私的感想:本/映画

映画や本の感想の個人的備忘録。ネタばれあり。

『世界史』 ウィリアム・H・マクニール

2012-12-18 20:50:11 | 本(人文系)

世界で四十年余にわたって読みつづけられているマクニールの「世界史」最新版完訳。人間の歴史の流れを大きく捉え、「きわめて特色ある歴史上の問題」を独自の史観で鮮やかに描き出す。
増田義郎/佐々木昭夫 訳
出版社:中央公論社(中公文庫)




学生のころは日本史選択だったので、世界史に対する知識はさして持っていない。
だからいきなりこの本を読むのはハードルが高かったかな、という気がした。
知識がなくても読めなくはないけれど、少なくとも初歩的な世界史の知識があれば、苦労しなくて読むことができる。
そういう意味、本書は中級者向けの作品かもしれない。


加えて本書は訳がやたら硬くて、読みづらいと感じる箇所にいくつも出くわす。
たとえば日本史で、鎌倉幕府の成立と、御恩と奉公といった御家人制度を記述した文章だと以下のようになる。

日本の早咲きの宮廷文化は、皇帝の権力が形だけのものになってしまったのちもまったく消え失せなかった。とはいうものの、日本社会の北への拡大の先頭に立った辺境の豪族たちは、日本最初の宮廷人たちが唐代中国から大々的に輸入した優雅で反戦士的な文化理念を、身につけたり、尊んだりする立場にはなかった。それどころか、彼らは、自分たちの独自の行動の規範や戦士的な理想を発達させ、戦場における勇気や、えらんだ指揮官への忠誠や、戦士個人個人の人間的尊厳などを強調した。

もちろん読んで理解できない文章ではない。
でももうちょっと上手い訳はなかったのかいな、と感じる。

はっきり言って文章は、どうもとっつきにくい。
それが必要以上に本書のハードルを上げているように感じる。


しかし内容そのものはさすがにおもしろい。

本書は世界の歴史を、人や文化交流などの流れの中で説明しているのだが、その視点は非常に刺激的で、感心させられるものが多かった。

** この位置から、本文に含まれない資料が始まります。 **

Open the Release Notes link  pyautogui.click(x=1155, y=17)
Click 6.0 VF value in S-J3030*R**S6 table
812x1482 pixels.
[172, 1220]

初期の遊牧民文化による政治・軍事の優越性に関する記述や、ローマの市民政治が戦争によって姿を変えていく様、インド文明の拡大に関する影響、シーア派とスンニ派にイスラム教が分裂した経緯、ギリシア正教側がオスマン・トルコに屈服する内的要因、カリブ海国家に黒人が多い理由、など、そうだったのか、と知らされる箇所にいくつも出会う。

世界史に関して無知な僕には、知らないことばかりで、新鮮な驚きに溢れていた。
歴史には因果関係があるらしく、その発生事由を読むとなかなかおもしろい。

またイスラム史など、欧米や中国以外の歴史はほぼ知らないので、楽しくてならない。

個人的には西洋が中世以降に勃興していく理由を、周辺地域と合わせて書いている点をおもしろく読んだ。
イスラムが発展しなかったのは、オスマントルコや中国が既得権益の上に安住して新しい価値の創造をしなかったからであり、その間に起こったヨーロッパの自己変革が、世界的な優勢を勝ち取っていったという流れがなかなか勉強になる。


本書は日本史の記述に費やすページも多く、それも意外におもしろかった。
外国人の視点から見ると、こういう視点が生まれるのか、と感心する面が多い。

たとえば日本の授業ではあまり取り上げられない、吉田神道に触れている点は宗教的側面を重視する外国人らしい。
また、西洋文化が流入しても日本的要素が失われなかったと書くあたりに、それが世界から見れば稀有なことなのだ、ということを知らされて、目からウロコである。
そして日本的武士道の価値観が、明治維新には生かされているという指摘は、おお確かにな、と感心させられた。

いくつかは僕にとって、自明のことだっただけに、改めて指摘されると興味深い。


ともあれ、非常に勉強になる一冊であった。
とっつきにくさはあるものの、視点は深く、世界史の動きを、一連の流れの中で捉えている点は優れている。
世界史をかじったことのある人なら、読んでみるに足る一冊ではないだろうか。